Updating the Four Practices of Open Space

May 4, 2006 By Chris Corrigan Facilitation, Open Space, Practice 7 Comments


Michael Herman and I ran an Open Space practice retreat here on Bowen Island a couple of weeks ago, and while he was here we made major progress in our thinking about the Open Space Practices. Here’s some of that thinking.

When Harrison Owen conceived of Open Space and ran the initial experiments in the 1980s he said that he hoped that Open Space would eventually become ubiquitous, that it would fade away and just become the way people do business. For a long time I thought that this meant Harrison hoped Open Space would become like brainstorming: used everywhere all the time without any thought to its origins or mechanics.

I’m now coming to realize that Open Space does indeed fade away, or at least fades into the background when my use of the process dissolves into practice. If anything, this long journey into articulating and understanding the four practices of Open Space has been an effort to understand what I’m learning about organizations, communities, leadership and passion in Open Space and applying that learning throughout my life and work.

Dissolving into practice. That is the essence of why this stuff matters. Some of the participants we had with us here on Bowen Island a couple of weeks ago reported coming to learn about the mechanics of Open Space and leaving with a deeper knowing of how space can be opened everywhere. That is what we are after: cultivating the practices of open space so that it can happen everywhere, at any time and in many different guises. For me, sometimes this takes the form of an Open Space Technology meeting, but there are something like 345 days a year when I am NOT in an Open Space meeting, and yet I’m still practicing.

Michael and I continue to look for ways to make this story accessible and practice-able as we deepen our exploration of these ideas. In the past we have talked about the four practices as Opening, Inviting, Holding and Grounding. This language still holds, and in fact a number of different words and concepts are useful, because these four words describe practice areas in which many distinct practices can be gathered.

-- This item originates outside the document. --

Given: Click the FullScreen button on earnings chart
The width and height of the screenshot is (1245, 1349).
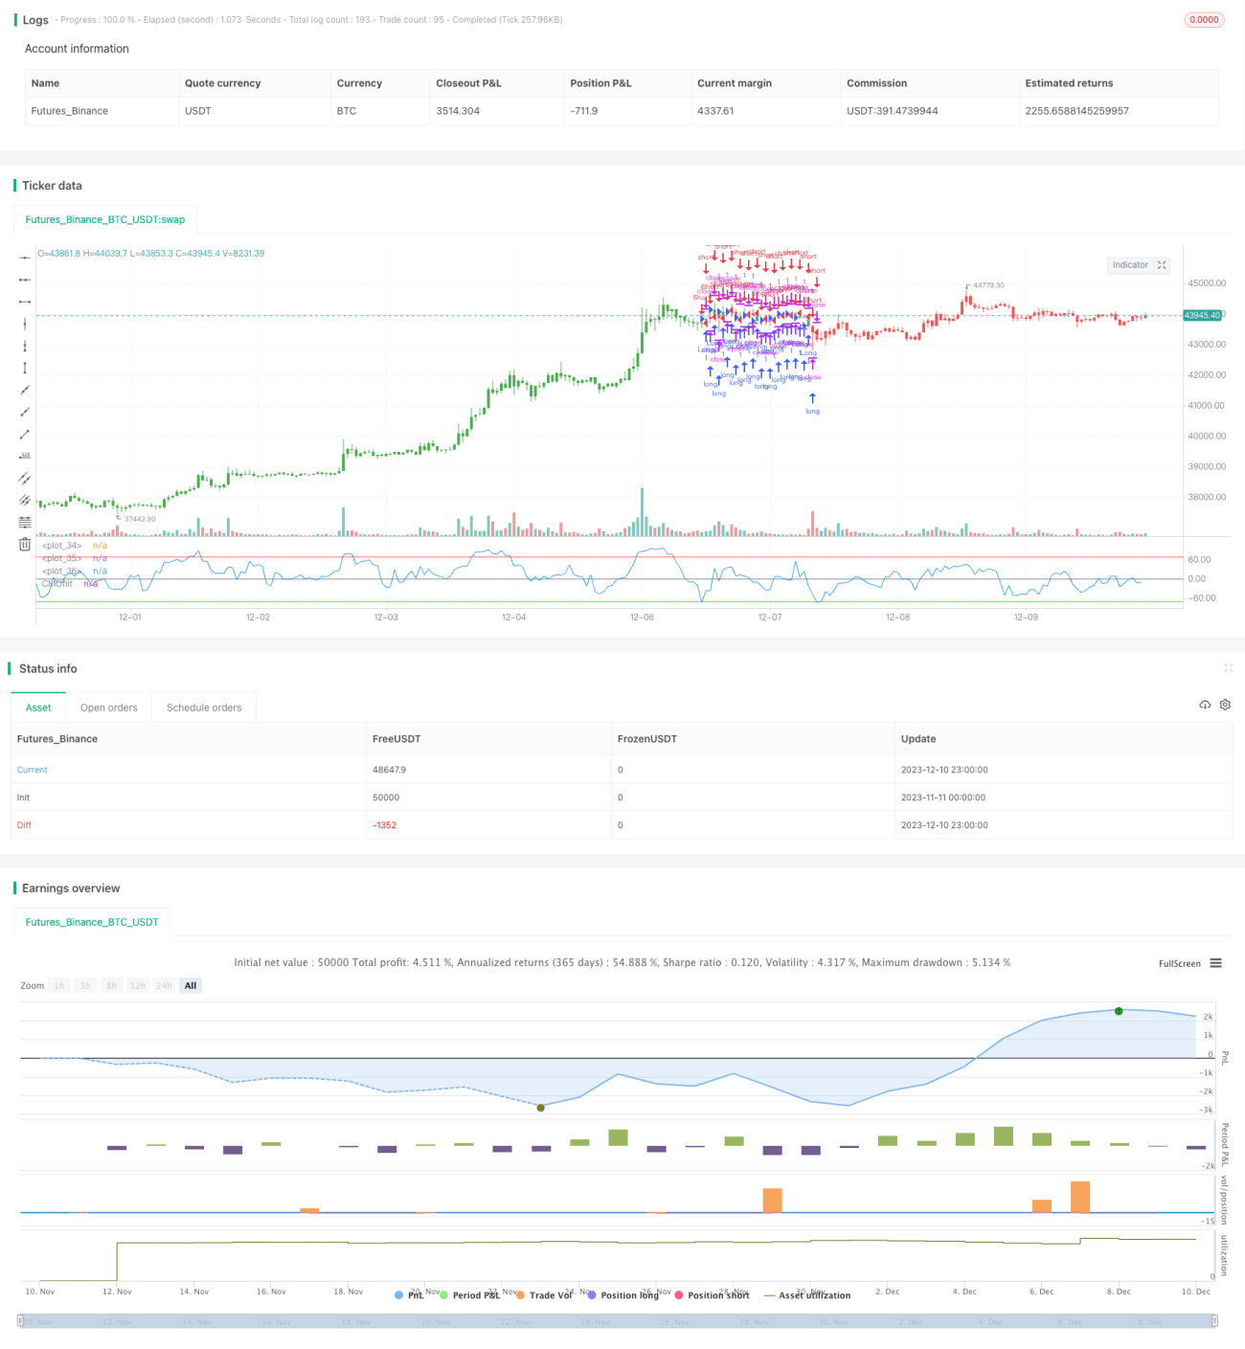Looking at the screenshot, I should 1179,963.
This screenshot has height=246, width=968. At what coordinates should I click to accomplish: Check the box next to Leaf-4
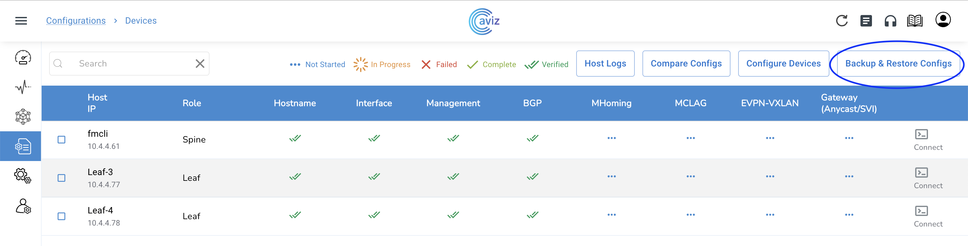point(62,216)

After working through the fire of a workshop and some fantastic conversations, we have refined the ore a little more and we are now using the following descriptions:

  • Appreciating: noticing what we have, what’s good, what’s easy and possible to develop, what wants to be born. This is an area where our individual practices incloude opening our hearts, cultivating compassion for others and finding ways to join ourselves to the work through connecting purposes.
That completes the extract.